## Your assignment
Using the listing below, retype only the lines from the line with "Switch to the 已打开 tab" through the end, both ends included, and exclude the pictures.
-------- Records for processing --------
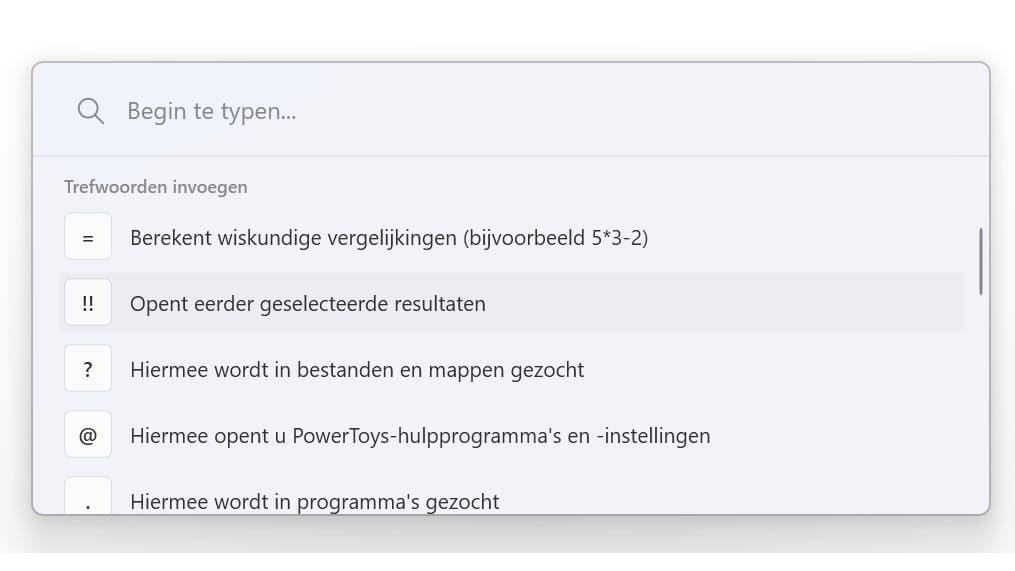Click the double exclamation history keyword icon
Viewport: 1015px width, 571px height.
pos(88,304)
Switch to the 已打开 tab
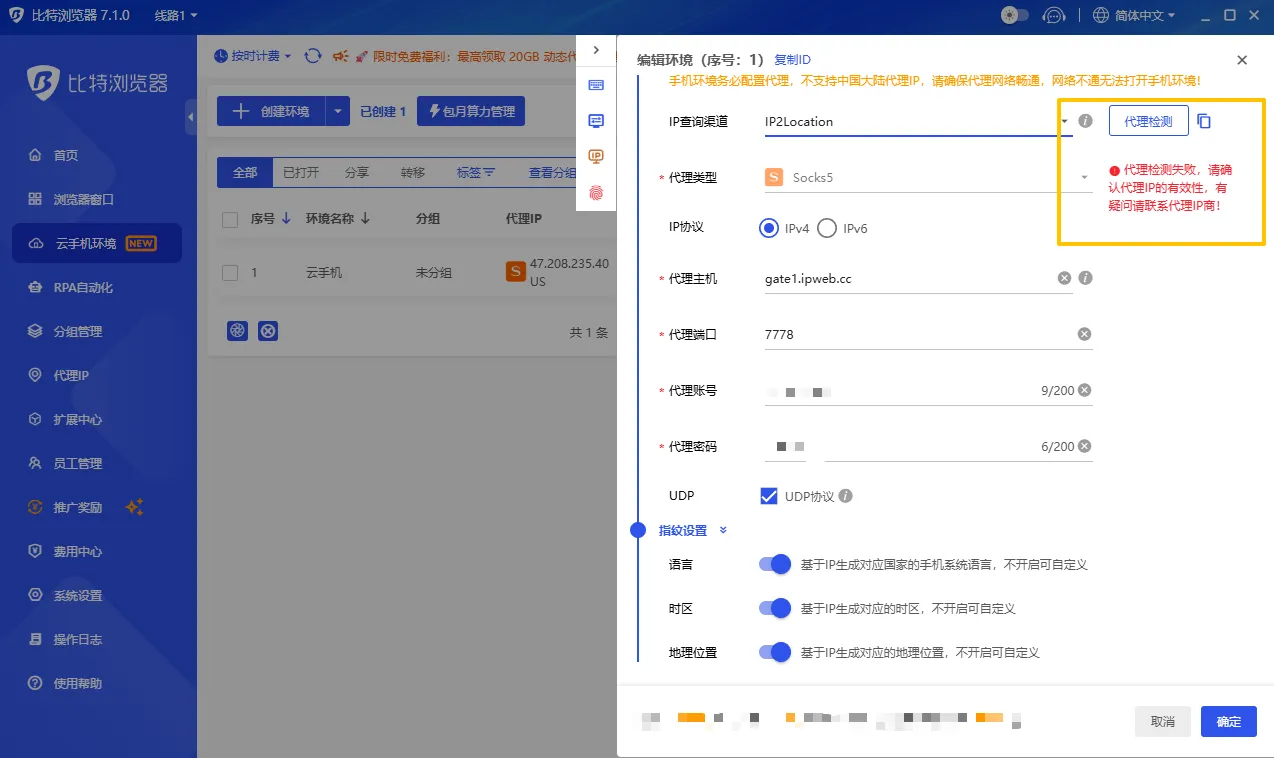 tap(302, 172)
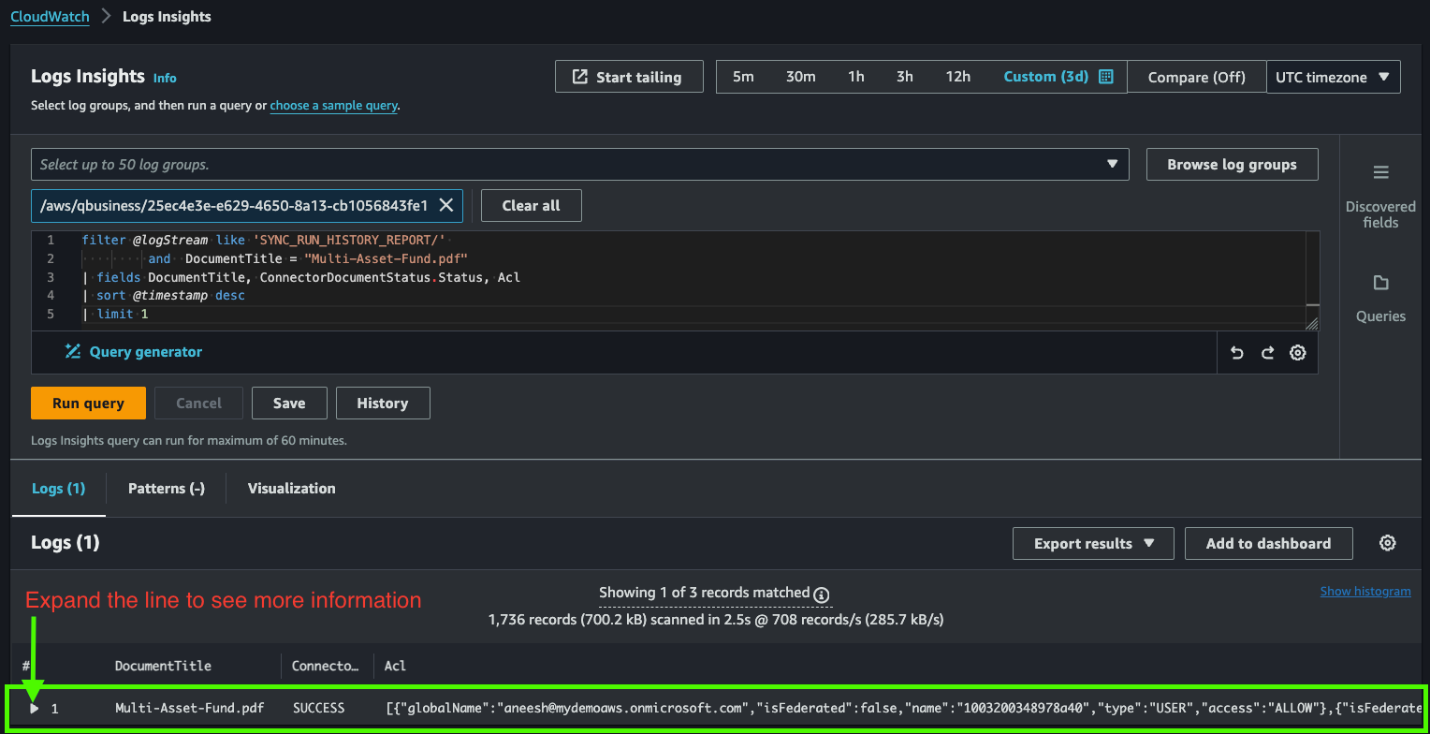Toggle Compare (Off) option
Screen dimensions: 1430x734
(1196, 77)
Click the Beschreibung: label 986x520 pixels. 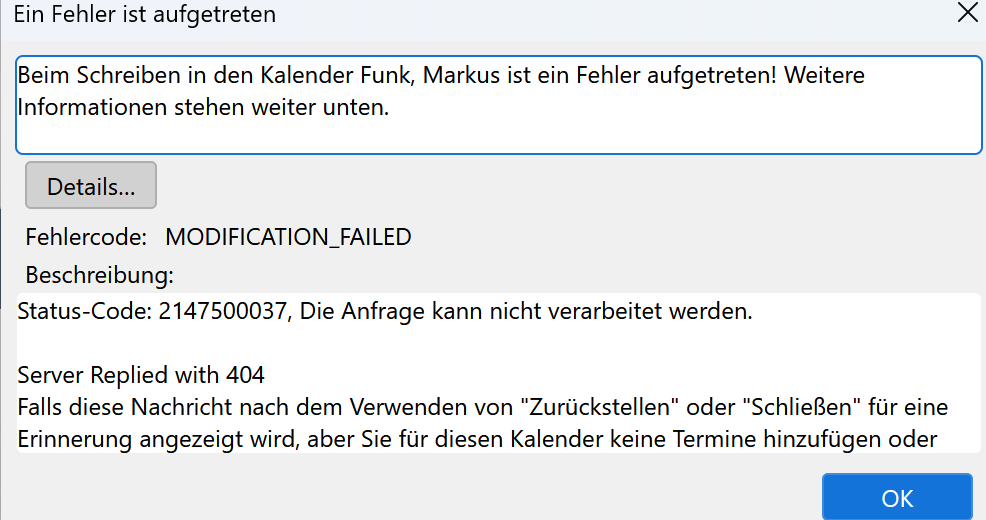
--------
## Solution
Switch to the 已打开 tab
 tap(302, 172)
Toggle Compare (Off) option
Screen dimensions: 1430x734
(1196, 77)
Click the Beschreibung: label 986x520 pixels. 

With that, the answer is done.